In this short tutorial, we perform a hypothesis test on the “cuckoo” dataset.
Cuckoo dataset
The common cuckoo does not build its own nest: it prefers to lay its eggs in another birds’ nest. It is known, since 1892, that the type of cuckoo bird eggs are different between different locations. In a study from 1940, it was shown that cuckoos return to the same nesting area each year, and that they always pick the same bird species to be a “foster parent” for their eggs.
Over the years, this has lead to the development of geographically determined subspecies of cuckoos. These subspecies have evolved in such a way that their eggs look as similar as possible as those of their foster parents.
The cuckoo dataset contains information on 120 Cuckoo eggs, obtained from randomly selected “foster” nests. For these eggs, researchers have measured the length
(in mm) and established the type
(species) of foster parent. The type column is coded as follows:
type=1
: Meadow pipit
type=2
: Tree pipit
type=3
: Dunnock
type=4
: European robin
type=5
: White wagtail
type=6
: Eurasian wren
Goal
The researchers want to test if the type of foster parent has an effect on the average length of the cuckoo eggs.
In theory, they want to study this for all six species. However, a t-test can only be used to study mean differences between two groups. If we want to analyze multiple groups, there are two options.
We perform t-tests on all pairwise combinations of types. This mean we need to perform n*(n-1)/2 = 15 t-tests.

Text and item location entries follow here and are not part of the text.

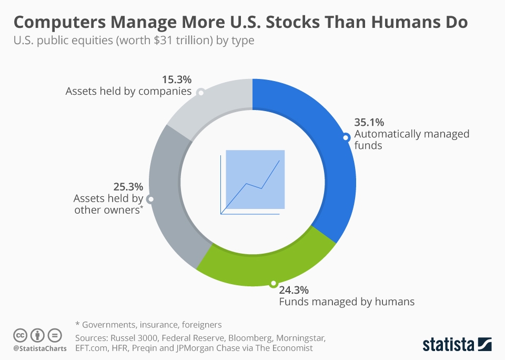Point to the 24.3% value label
click(x=294, y=290)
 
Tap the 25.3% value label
click(x=128, y=187)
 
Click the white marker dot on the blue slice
click(x=346, y=138)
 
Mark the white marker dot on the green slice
click(x=272, y=284)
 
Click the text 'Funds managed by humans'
click(x=346, y=302)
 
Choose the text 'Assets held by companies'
click(x=128, y=91)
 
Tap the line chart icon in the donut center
click(x=252, y=182)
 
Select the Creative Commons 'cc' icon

We perform an ANOVA analysis.
The second strategy is much more efficient and has a higher statistical power. We will learn about ANOVA in chapter 7.
In the current tutorial, we will assess a single pairwise comparison, between the European robin and the European wren. In later tutorials, we revisit this dataset and analyse all data.
Load the required libraries
Import the data
Data Exploration
Data tidying
For this exercise, we only care about the European robin and the Eurasian wren. Therefore, we can remove the observations of the other types. In addition, it seems that the tpye
column rather than a factor. Let’s fix this:
Cuckoo <- Cuckoo %>%
filter(type %in% c("4","6")) %>%
mutate(type = as.factor(type))
Data exploration
How many birds do we have for each type?
Cuckoo %>%
count(...)
# in base R, you could use the table function
Visualize the data
What do you observe?
How will you model the data?
Translate the research question in a null and alternative hypothesis
Which test will you use to assess the research hypothesis?
Formulate the assumptions of the test and assess the assumptions using diagnostic plots.
If all assumptions to perform the test, complete the analysis and formulate a proper conclusion.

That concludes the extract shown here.